You don't have to go to Israel to learn about the great Jewish people, their culture and life.
The Joods Historisch Museum Amsterdam, unique in its kind, opened in 1930 in the very old Jewish part of Amsterdam on Jonas Daniël Meijerplein.
The museum building is interesting enough in that they combined four synagogues under one roof. The original goal was to bring together items related to Jewish culture and life in one place.
But during the occupation of the city by Hitler's troops, the museum was looted and virtually destroyed. After World War II, it was possible to return some of the exposition.
But the war has been deposited in the minds of Europeans and quite a large part of the modern collection tells of the Holocaust and the persecution of the Jews already in the twentieth century.
The area occupied by the museum is enormous. But the collection has more than 30,000 exhibits, which is impossible to exhibit at the same time.
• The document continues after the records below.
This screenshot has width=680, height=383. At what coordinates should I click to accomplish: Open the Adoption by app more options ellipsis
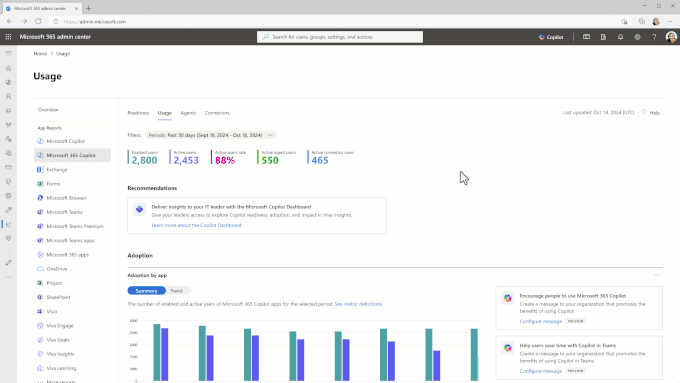tap(657, 275)
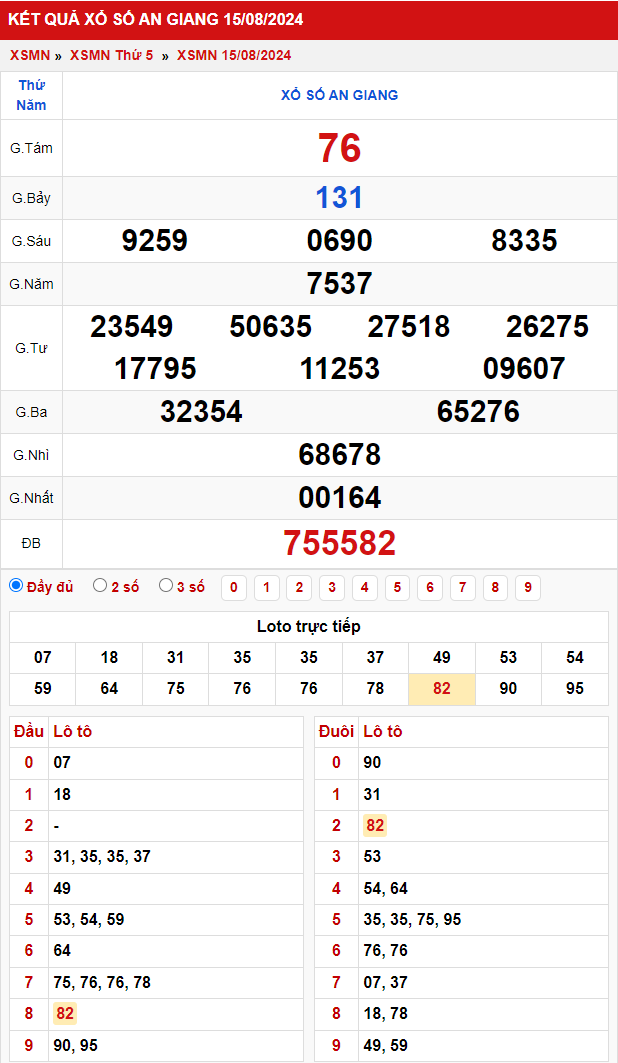The image size is (618, 1063).
Task: Click digit filter button 1
Action: pos(266,588)
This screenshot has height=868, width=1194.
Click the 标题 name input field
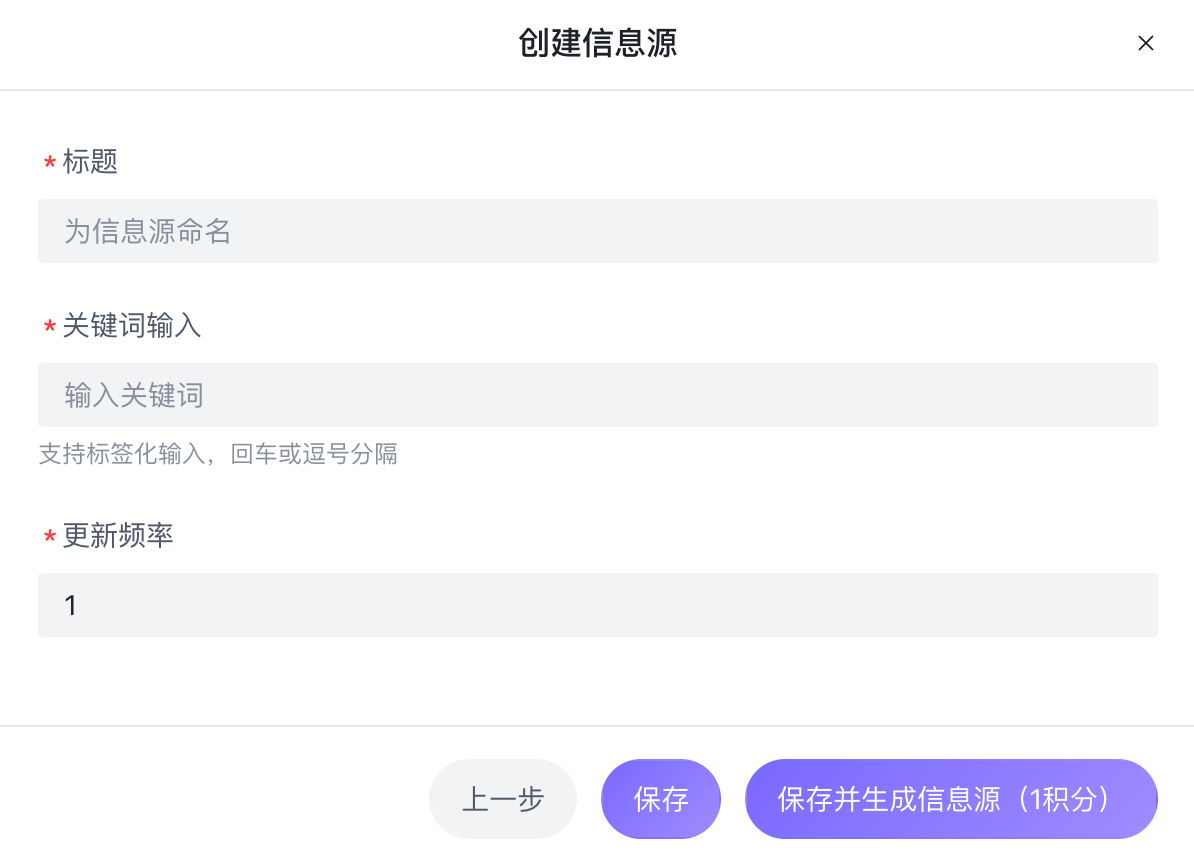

That is why part of the museum's exposition is permanent, while the rest is periodically changed. Also the exhibits of the museum constantly travel around the world.
The most valuable pieces of the collection are:
- An 18th century scroll of the Sephardic Torah.
- An ark, uniquely handmade, made in 1971 by master wood carvers.
- Paintings by Charlotte Salomon, a Jewish artist born in Germany. But her whole life turned out to be persecution. The woman died in Auschwitz in 1943, leaving behind many biographical works.
The permanent exhibition includes all the exhibits telling the story of the genocide of the people during World War II, while the temporary exhibitions tell about religion, everyday life and holidays.
The children's section of the museum pays great attention to tradition - here you can learn to make matzah or write in Yiddish yourself.
On weekends the museum offers in addition to the traditional sightseeing tour, watch documentaries and listen to lectures. On Sundays, special thematic tours are organized, covering three areas:
- On the contribution of the Jewish community to the culture and life of Amsterdam.
- Jewish rituals and holidays.
- On Nazism (the hardest time in the history of an entire nation)
The museum staff are very friendly and nice people. They are happy to answer all questions. You can even get an interview.
There is a café in the building where you can buy kosher food and try traditional Jewish dishes.
- Address: Nieuwe Amstelstraat, 1
- Opening hours: Mon-Sat from 11:00 to 17:00
- Ticket price: Adult - 9 euros, Students - 6 euros, 13 to 17 years old = 4.5 euros, 6 to 12 years old = 3 euros
- How to get there: Subway 51, 53 and 54: stop Waterlooplein (exit towards Nieuwe Amstelstraat). Streetcar 9 or 14.